Not only did we see higher conversion rates, we also learned a lot about game interaction, game design, and players motivation. This was made possible by the detailed control Bunchball's Nitro platform gave us.
Despite the higher conversion in our pilot, I don't think we can make a direct statement that gamification drives revenue and guarantees ROI. This is not a simple demand generation program with clear conversion paths and single responses - like paid search and email are. Gamification is much more about engagement and long-term strategy to drive behavior change. This could be trial conversions, software upgrades, platform adoption, etc.
We will continue to push the game-based approach across marketing channels and programs. It drives behavior. But It is up to the business to monetize that. The gamification companies don't do that. They can enable it, but it the marketers who are to monetize it. Ultimately the marketers are to discover what games will engage their customers. And this discovery is a process that evolves over time, as the players learn and interact with the games.

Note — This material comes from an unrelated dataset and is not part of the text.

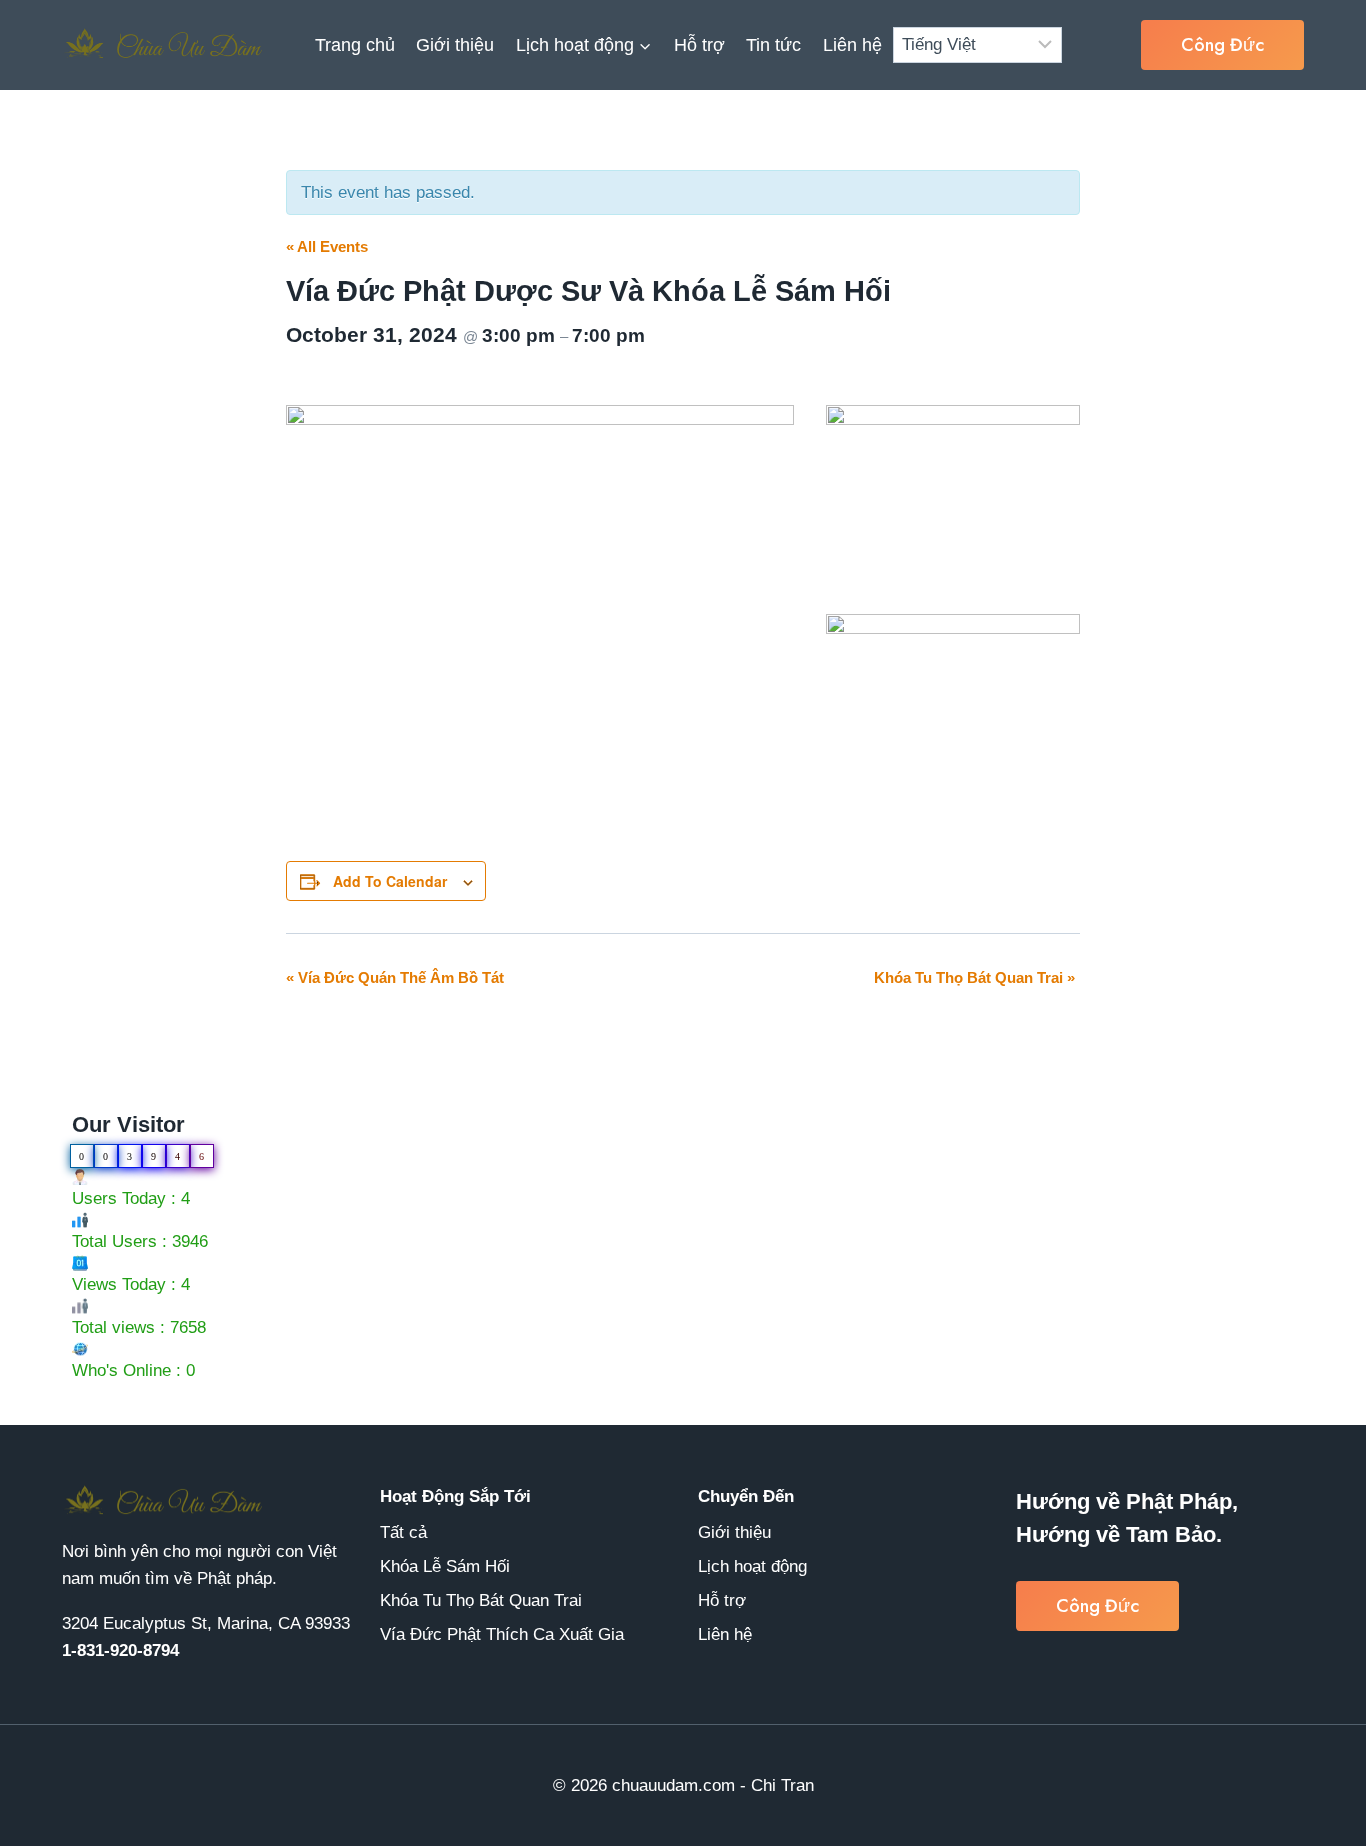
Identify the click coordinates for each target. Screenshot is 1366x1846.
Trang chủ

Enterprise adoption for gamification has been slow, and that because simply creating a game doesn't mean anyone will play it. As gamification requires longer term focus, it is often difficult to resource when short term pressure pushed funds to be allocated to proven demand generation programs. Ultimately, with experimentation marketers will be able to understand how their customers respond, and apply game-based stimuli to effectively drive engagement.
Gamifying anything can be difficult, but it definitely works to drive engagement and behavior change. Is it the silver bullet ? Not immediately, but it does allow to get deeper and more meaningful interactions. Game over ? Not so much. Those staying on the sidelines will find themselves behind as consumer decisions get democratized more and more over time.